No se pueden hacer pronósticos tempranos que, sin criterios específicos para una crisis inédita, aporten más angustia a la sociedad de la que ya soporta. No digo que haya que ocultar la verdad y su crudeza; pero hay que administrarla bien. Conjeturar el apocalipsis económico es más grave y perjudicial que lo del profeta loco del “¡arrepentíos, pecadores!”

No sabemos cómo serán las cosas tras esta desgracia; pero es seguro que con el cuento del apocalipsis nos vamos al abismo. ¡Dadme líderes contenidos, los éticos, los fuertes! 

Diario de cuarentena. Día 6. Primavera

A las 4:50 horas de hoy ha entrado la primavera en este lado del mundo. Nunca hubo una primavera más desgarrada, nunca fue más desoladora. Nunca tuvimos más obstáculos para disfrutarla. Todo es tan extraño, encerrados como apestados.

En estas circunstancias de privación es cuando valoramos la importancia de las rutinas, eso que hacemos automáticamente y que forman una cadena de costumbres arraigadas: tomar un café en el bar, el viaje en metro, las comidas fuera con los compañeros o amigos, ir al cine o, simplemente, pasear. ¡Lo que echo de menos pasear de noche junto al mar y bajo la lluvia! 

Somos nuestras rutinas y nuestra imaginación, a lo que añadimos la necesidad de cambiar de vez en cuando y renovarnos. Y ahora nos falta el programa de cada día, el reloj cotidiano. Y en esto llega la mágica primavera y no la podemos disfrutar. No estamos para flores y pájaros. Es momento de resistir y sobrevivir a un enemigo que nadie esperaba, un enemigo microscópico, pero mortal. 

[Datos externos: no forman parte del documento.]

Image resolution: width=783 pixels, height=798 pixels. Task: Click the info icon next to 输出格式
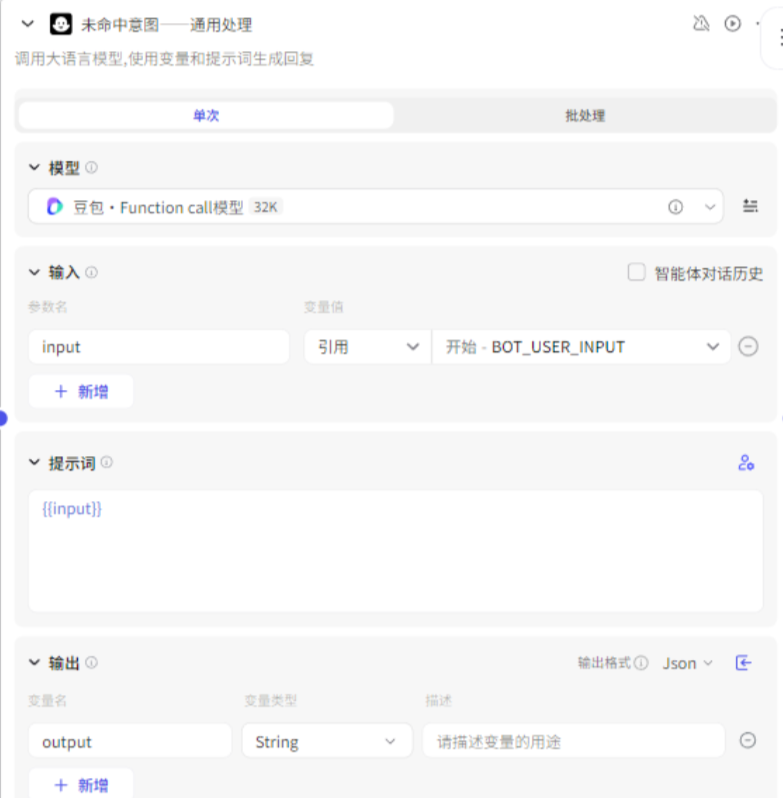641,663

Cuando todo esto acabe, con toda la ansiedad acumulada, va a haber una desbandada general. Querremos salir a la calle, entrar en las tiendas, pasear, volver tarde a casa. Querremos volver a ser manada. Y también, tocar y abrazar a la gente, empezando por eso tan elemental de dar la mano. Supongo que nos va a ocurrir como a los presos tras salir de prisión, que no buscan otra cosa que andar por las calles y entrar donde la gente circula libremente.  Y, al cabo de un tiempo de recuperación de la normalidad, volver a las viejas -y nuevas- costumbres de vivir en compañía y socializar como corresponde a la naturaleza humana.

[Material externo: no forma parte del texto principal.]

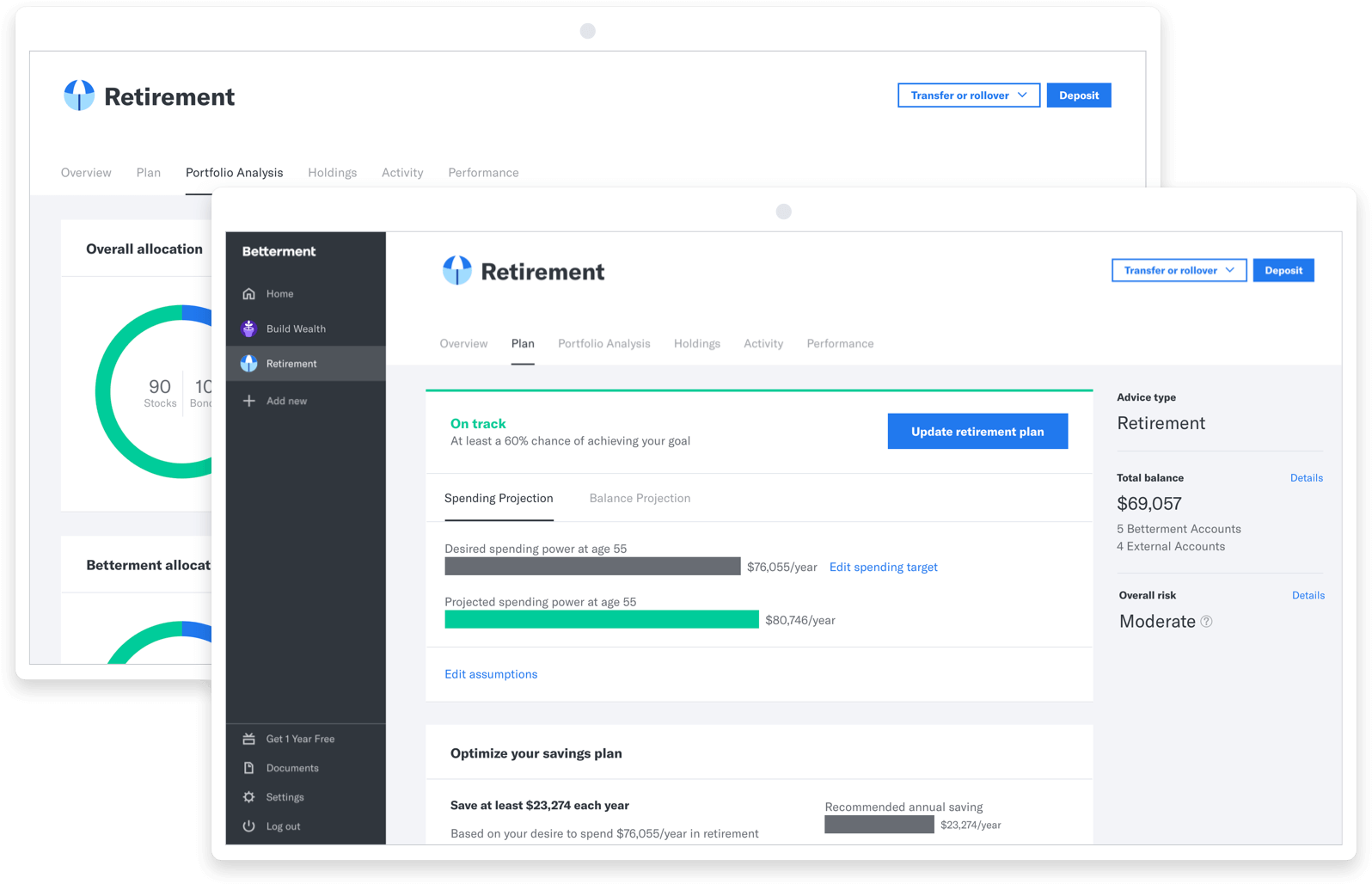The height and width of the screenshot is (884, 1372).
Task: Open Build Wealth via its purple icon
Action: click(x=249, y=328)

Me siento como Robinson Crusoe, el náufrago de Daniel Defoe, que describió con enorme sencillez la angustia de un hombre solo en una isla perdida. Si lo primero fue encontrar el modo de sobrevivir en aquel paraje recóndito, después se ocupó de encontrar a otros seres humanos. Fue grande su alegría al encontrar y salvar al indio de la tribu caníbal, un hombre desconocido a quien llamó Viernes. 

Estamos viviendo una soledad parecida a la de Robinson. La soledad de la isla de la ciudad, sin capacidad de comunicarnos y con la obligación de distanciarnos y hasta taparnos la boca. Robinsones por un virus. Me imagino que de esta situación nacerán grandes historias y podremos contarlo con toda la carga emocional y la belleza que la experiencia merece. Esta es la primera crisis realmente mundial de la historia de la humanidad.

Después del coronavirus, la soledad debería ser peor considerada y despreciada. Hay quien ama la soledad. Le compadezco.